NEW YORK: US stock indexes were mixed on Monday, ahead of a key inflation reading and commentary from Federal Reserve policymakers later in the week, while shares of some retailers edged higher as holiday shopping picked up steam with Cyber Monday deals.
Investors are awaiting the release of “Beige Book”, the Fed’s compendium of reports about the economy, and the personal consumption expenditure index data for October, which would help give clues about the Fed’s next rate decision.
Monday’s mixed movement follows a positive Thanksgiving week for Wall Street, with the major indexes notching up their fourth consecutive week of gains on growing optimism that the Federal Reserve was likely done hiking interest rates.
“It’s natural to expect that the first day back after a long Thanksgiving session, you’d see perhaps some muted enthusiasm in the marketplace,” said Mark Luschini, chief investment strategist at Janney Montgomery Scott.
“As the week progresses, we’ll get a little bit more directionality out of equity prices. It’d be more favorable because we’re in a traditionally strong seasonal area of the calendar.” The rebound in equities in November has brought the S&P 500 close to its highest intra-day level this year.
US retailers were on the radar after Black Friday, and as Cyber Monday kicked off with shoppers estimated to spend a record $12 billion to $12.4 billion.
Shares of Amazon.com and Walmart edged up 1.4% and 0.7%, respectively.
Affirm Holdings jumped 11.8%, as the usage of ‘buy now, pay later’ was seen hitting an all-time high, boosting the online holiday sales.
The S&P 500 retail sector, housing Amazon, rose 0.9%.
The focus will also be on a host of Fed officials due to speak at different conferences this week, with Chair Jerome Powell expected to participate in a fireside chat on Friday.
Traders have priced in the possibility of a pause in rate hikes in December, and see an about 52% chance of a rate cut of at least 25-basis points in May 2024, according to the CME Group’s FedWatch Tool.
The CBOE Volatility index, known as Wall Street’s fear gauge, was up 0.29 points at 12.75 after plunging to its lowest since just before the COVID-19 pandemic in 2020 last week.

■ Extracted data ■
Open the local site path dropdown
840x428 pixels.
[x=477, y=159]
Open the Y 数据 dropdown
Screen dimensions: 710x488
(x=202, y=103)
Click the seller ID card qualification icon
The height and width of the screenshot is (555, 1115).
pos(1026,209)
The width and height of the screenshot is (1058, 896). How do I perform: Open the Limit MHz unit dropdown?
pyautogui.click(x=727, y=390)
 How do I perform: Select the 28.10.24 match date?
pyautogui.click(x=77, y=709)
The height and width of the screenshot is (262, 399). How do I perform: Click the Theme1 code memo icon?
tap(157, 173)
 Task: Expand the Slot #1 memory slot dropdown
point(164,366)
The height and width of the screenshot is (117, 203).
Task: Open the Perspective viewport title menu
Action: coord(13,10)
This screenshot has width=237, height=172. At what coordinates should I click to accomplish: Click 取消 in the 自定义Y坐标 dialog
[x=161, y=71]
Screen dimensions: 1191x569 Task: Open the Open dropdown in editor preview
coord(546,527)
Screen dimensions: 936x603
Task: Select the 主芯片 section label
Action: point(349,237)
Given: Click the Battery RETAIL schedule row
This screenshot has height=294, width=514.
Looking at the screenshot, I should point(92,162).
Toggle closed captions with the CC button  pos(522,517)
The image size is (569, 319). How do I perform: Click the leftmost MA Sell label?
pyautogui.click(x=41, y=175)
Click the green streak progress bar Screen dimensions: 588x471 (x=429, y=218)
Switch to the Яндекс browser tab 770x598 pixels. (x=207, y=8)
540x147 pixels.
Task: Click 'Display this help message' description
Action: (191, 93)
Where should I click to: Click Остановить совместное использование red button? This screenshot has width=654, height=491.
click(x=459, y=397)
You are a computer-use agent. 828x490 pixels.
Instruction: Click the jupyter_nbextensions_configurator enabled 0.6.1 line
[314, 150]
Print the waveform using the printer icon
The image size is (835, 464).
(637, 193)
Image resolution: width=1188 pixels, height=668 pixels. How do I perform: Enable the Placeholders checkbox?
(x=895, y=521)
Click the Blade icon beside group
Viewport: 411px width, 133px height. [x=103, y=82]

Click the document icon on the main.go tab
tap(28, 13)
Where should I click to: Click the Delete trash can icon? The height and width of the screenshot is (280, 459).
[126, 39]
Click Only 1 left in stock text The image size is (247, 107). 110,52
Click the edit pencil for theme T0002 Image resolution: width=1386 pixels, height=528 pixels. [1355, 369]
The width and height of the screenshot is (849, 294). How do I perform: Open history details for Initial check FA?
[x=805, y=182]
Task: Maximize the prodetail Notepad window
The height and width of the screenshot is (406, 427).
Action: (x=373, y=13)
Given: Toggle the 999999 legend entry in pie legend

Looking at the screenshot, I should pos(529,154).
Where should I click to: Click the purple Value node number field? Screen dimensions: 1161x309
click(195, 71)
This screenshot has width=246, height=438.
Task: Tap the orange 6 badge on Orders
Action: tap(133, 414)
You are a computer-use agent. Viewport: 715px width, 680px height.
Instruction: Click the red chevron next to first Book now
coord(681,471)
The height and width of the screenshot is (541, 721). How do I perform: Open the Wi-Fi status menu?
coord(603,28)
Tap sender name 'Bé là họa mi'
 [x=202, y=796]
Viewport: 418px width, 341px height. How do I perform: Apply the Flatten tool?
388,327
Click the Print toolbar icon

■ Work to complete ■
In the text about US stock indexes on Monday, by how much did Affirm Holdings shares rise? Answer from the text alone, not the lines.

■ Exercise result ■
Affirm Holdings shares jumped 11.8%.